_TASK TO CARRY OUT_: Copy out each line of the records below word for word, leaving nothing out and changing nothing.

_THE INPUT_:
((
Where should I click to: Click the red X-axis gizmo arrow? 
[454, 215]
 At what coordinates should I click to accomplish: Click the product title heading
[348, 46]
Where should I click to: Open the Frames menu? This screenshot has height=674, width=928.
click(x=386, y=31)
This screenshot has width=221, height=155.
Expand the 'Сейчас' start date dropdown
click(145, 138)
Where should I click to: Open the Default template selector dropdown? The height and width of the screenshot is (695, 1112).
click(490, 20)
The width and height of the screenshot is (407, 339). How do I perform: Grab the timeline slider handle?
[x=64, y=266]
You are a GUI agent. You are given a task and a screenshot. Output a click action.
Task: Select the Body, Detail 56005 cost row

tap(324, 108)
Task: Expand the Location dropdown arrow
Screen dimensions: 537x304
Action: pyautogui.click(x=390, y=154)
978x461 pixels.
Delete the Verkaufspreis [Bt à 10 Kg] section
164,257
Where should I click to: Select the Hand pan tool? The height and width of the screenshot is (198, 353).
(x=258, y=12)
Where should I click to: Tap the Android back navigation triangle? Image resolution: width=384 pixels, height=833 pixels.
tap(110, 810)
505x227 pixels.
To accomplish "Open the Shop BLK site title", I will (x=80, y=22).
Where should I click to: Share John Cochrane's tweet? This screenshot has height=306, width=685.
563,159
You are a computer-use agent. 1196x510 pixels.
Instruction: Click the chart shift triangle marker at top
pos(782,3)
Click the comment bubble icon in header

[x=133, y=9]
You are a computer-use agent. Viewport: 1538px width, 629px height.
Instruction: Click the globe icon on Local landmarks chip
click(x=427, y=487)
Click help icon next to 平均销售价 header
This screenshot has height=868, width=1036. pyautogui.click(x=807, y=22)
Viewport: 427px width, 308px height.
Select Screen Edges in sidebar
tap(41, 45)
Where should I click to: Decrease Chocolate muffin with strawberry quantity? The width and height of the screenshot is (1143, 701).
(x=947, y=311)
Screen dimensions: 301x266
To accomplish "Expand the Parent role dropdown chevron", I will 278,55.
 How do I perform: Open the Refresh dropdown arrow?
))
_SOLVED EXERCISE_:
Where should I click to: Click the red X-axis gizmo arrow? 
[454, 215]
 At what coordinates should I click to accomplish: Click the product title heading
[348, 46]
Where should I click to: Open the Frames menu? This screenshot has height=674, width=928.
click(x=386, y=31)
This screenshot has width=221, height=155.
Expand the 'Сейчас' start date dropdown
click(145, 138)
Where should I click to: Open the Default template selector dropdown? The height and width of the screenshot is (695, 1112).
click(490, 20)
The width and height of the screenshot is (407, 339). How do I perform: Grab the timeline slider handle?
[x=64, y=266]
You are a GUI agent. You are given a task and a screenshot. Output a click action.
Task: Select the Body, Detail 56005 cost row

tap(324, 108)
Task: Expand the Location dropdown arrow
Screen dimensions: 537x304
Action: pyautogui.click(x=390, y=154)
978x461 pixels.
Delete the Verkaufspreis [Bt à 10 Kg] section
164,257
Where should I click to: Select the Hand pan tool? The height and width of the screenshot is (198, 353).
(x=258, y=12)
Where should I click to: Tap the Android back navigation triangle? Image resolution: width=384 pixels, height=833 pixels.
tap(110, 810)
505x227 pixels.
To accomplish "Open the Shop BLK site title", I will (x=80, y=22).
Where should I click to: Share John Cochrane's tweet? This screenshot has height=306, width=685.
563,159
You are a computer-use agent. 1196x510 pixels.
Instruction: Click the chart shift triangle marker at top
pos(782,3)
Click the comment bubble icon in header

[x=133, y=9]
You are a computer-use agent. Viewport: 1538px width, 629px height.
Instruction: Click the globe icon on Local landmarks chip
click(x=427, y=487)
Click help icon next to 平均销售价 header
This screenshot has height=868, width=1036. pyautogui.click(x=807, y=22)
Viewport: 427px width, 308px height.
Select Screen Edges in sidebar
tap(41, 45)
Where should I click to: Decrease Chocolate muffin with strawberry quantity? The width and height of the screenshot is (1143, 701).
(x=947, y=311)
Screen dimensions: 301x266
To accomplish "Expand the Parent role dropdown chevron", I will 278,55.
 How do I perform: Open the Refresh dropdown arrow?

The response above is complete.